◆ SELECTED PASSAGE
>>>
1399.count-largest-group

Statement

简体中文English

Metadata

• Link: 统计最大组的数目
• Difficulty: Easy
• Tag: 哈希表 数学

给你一个整数 n 。请你先求出从 1 到 n 的每个整数 10 进制表示下的数位和（每一位上的数字相加），然后把数位和相等的数字放到同一个组中。

请你统计每个组中的数字数目，并返回数字数目并列最多的组有多少个。

 

示例 1：

输入：n = 13
输出：4
解释：总共有 9 个组，将 1 到 13 按数位求和后这些组分别是：
[1,10]，[2,11]，[3,12]，[4,13]，[5]，[6]，[7]，[8]，[9]。总共有 4 个组拥有的数字并列最多。

示例 2：

输入：n = 2
输出：2
解释：总共有 2 个大小为 1 的组 [1]，[2]。

示例 3：

输入：n = 15
输出：6

示例 4：

输入：n = 24
输出：5

 

提示：

• 1 <= n <= 10^4

Metadata

• Link: Count Largest Group
• Difficulty: Easy
• Tag: Hash Table Math

You are given an integer n.

Each number from 1 to n is grouped according to the sum of its digits.

Return the number of groups that have the largest size.

 

Example 1:

Input: n = 13
Output: 4
Explanation: There are 9 groups in total, they are grouped according sum of its digits of numbers from 1 to 13:
[1,10], [2,11], [3,12], [4,13], [5], [6], [7], [8], [9].
There are 4 groups with largest size.

Example 2:

Input: n = 2
Output: 2
Explanation: There are 2 groups [1], [2] of size 1.

 

Constraints:

• 1 <= n <= 104

Solution

C++

#include <bits/stdc++.h>
using namespace std;
#define fi first
#define se second
#define SZ(x) int((x).size())
#define endl "\n"
using db = double;
using ll = long long;
using ull = unsigned long long;
using pII = pair<int, int>;
using pLL = pair<ll, ll>;
constexpr int mod = 1e9 + 7;
template <class T1, class T2>
inline void chadd(T1 &x, T2 y, int Mod = mod) {
    x += y;
    while (x >= Mod) x -= Mod;
    while (x < 0) x += Mod;
}
template <class T1, class T2>
inline void chmax(T1 &x, T2 y) {
    if (x < y)
        x = y;
}
template <class T1, class T2>
inline void chmin(T1 &x, T2 y) {
    if (x > y)
        x = y;
}
inline int nextInt() {
    int x;
    cin >> x;
    return x;
}
void rd() {}
template <class T, class... Ts>
void rd(T &arg, Ts &...args) {
    cin >> arg;
    rd(args...);
}
#define dbg(x...)                             \
    do {                                      \
        cout << "\033[32;1m" << #x << " -> "; \
        err(x);                               \
    } while (0)
<<<
◆ DATA LINES
>>>
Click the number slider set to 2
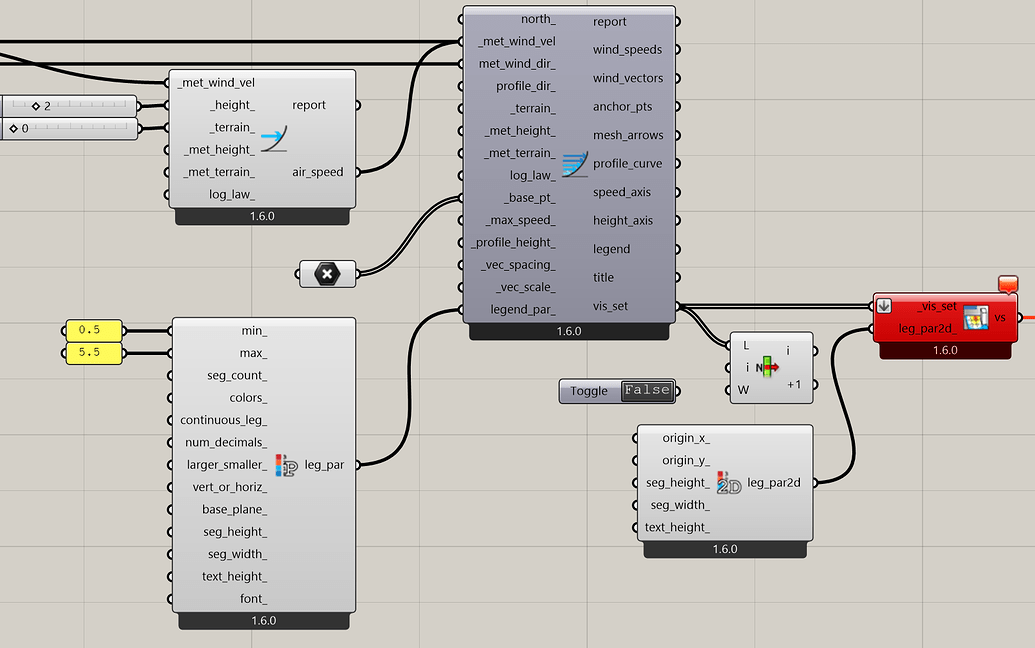 [x=70, y=107]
<<<
◆ DIRECTION 1
In the count largest group problem, how many groups in total are formed in Example 1, where n = 13?
◆ DIRECTION 2
Reproduce the part of the count largest group problem between "简体中文English" and "请你统计每个组中的数字数目，并返回数字数目并列最多的组有多少个。", inclusive.

◆ RIGHT ANSWER 1
There are 9 groups in total.

◆ RIGHT ANSWER 2
简体中文English

Metadata

• Link: 统计最大组的数目
• Difficulty: Easy
• Tag: 哈希表 数学

给你一个整数 n 。请你先求出从 1 到 n 的每个整数 10 进制表示下的数位和（每一位上的数字相加），然后把数位和相等的数字放到同一个组中。

请你统计每个组中的数字数目，并返回数字数目并列最多的组有多少个。